I got the job by a referral of an acquaintance from a local software
Meetup.com group that I attend regularly. When I got frustrated with my last
job, I approached the leaders of the Meetup group (who I sort of knew as
acquaintances by that point) and said "Hey guys, I'm sort of looking around
now. Let me know if you hear anything." A few weeks later, one of those guys
made an email introduction to me of another guy who works at the company I'm
currently at. He brought me in for an interview... at first, I was just kind
of going to the interview as a courtesy - I was pretty sure I didn't want to
work here - but when I met the guys and the boss I would be working with, I
was sold pretty quickly. They seemed like really fun, intelligent guys when we
met and they are. If there was a point in the interview that sold it to me, it
was probably the point where I asked them if we should start the whiteboard
coding portion of the interview and they waived it off, saying "That's just
for people who we think are bullshitting us. We can tell you know what you're
talking about and what you're doing."

I just got back from the beach for a week, and while it was nice to be away
for a little bit, I was genuinely excited to get back in the office on Monday.
I don't remember ever feeling that way at any other job I've had, so I guess I
have to say this is my "Dream Job". That doesn't mean I want to do it forever
- I'm a firm believer that even the "Dreamiest" job doesn't beat working for
yourself, but I have to say I really enjoy it. Unless someone offered me
something on the order of 2-3x what I make here, I wouldn't consider leaving
(and I make a pretty decent amount for my region/experience).

What makes it that way?

1\. Boss. Best/most competent guy I've ever worked for. He somehow has the
"magic touch" of keeping the team focused on things we can deliver, calling
bullshit on all the paper-pushers and meeting-mongrels that try to sap our
time ("No one on my team has a company phone. No one in this company has the
right to innterupt my devs while they're working."), and rolling up his
sleeves and coding when we have to stay super-late to get something done (only
happened once). He also judges on "body of work" more than individual
incidents ("You went out at 2PM and get drunk with your co-workers yesterday?
No problem, you usually get your shit done in good order and on time. You
showboated about staying until 1AM last night? Bullshit - on a regular basis,
you don't get shit done. Try harder.")

2\. Open-ness of the team. "You have been messing around with a new
library/framework at home for the last couple of weeks and you really like it?
Come in and show it to the rest of the team for a couple hours tomorrow. Team
discusses it, weighs benefits/drawback/long-term-maintainability...it's in
production a week later." "You met an awesome guy at a meetup last week? Bring
him in here and interview him. Two weeks later, he's hired."

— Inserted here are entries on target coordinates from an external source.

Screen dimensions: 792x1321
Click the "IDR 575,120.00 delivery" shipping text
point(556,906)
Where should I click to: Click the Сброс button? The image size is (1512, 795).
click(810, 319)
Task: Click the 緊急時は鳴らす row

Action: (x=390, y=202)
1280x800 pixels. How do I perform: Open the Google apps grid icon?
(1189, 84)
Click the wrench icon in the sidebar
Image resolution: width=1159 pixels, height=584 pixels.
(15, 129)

3\. "Goldilocks" company atmosphere. Not "douchy-SV-startup concrete walls and
beanbag-chairs", but not "corporate cubicle farm" either. It's a great mix of
people from different parts of the world, different age ranges / genders /
etc. We have free sodas/coffee, but not free beer. People leave at 6. There is
usually a happy hour every couple of weeks where we get together at a crappy
bar and have a great time, but no one's social circle consists entirely of
coworkers. If you're married/kids people tell you what happened at the happy
hour the next day so no one feels like they're "left out".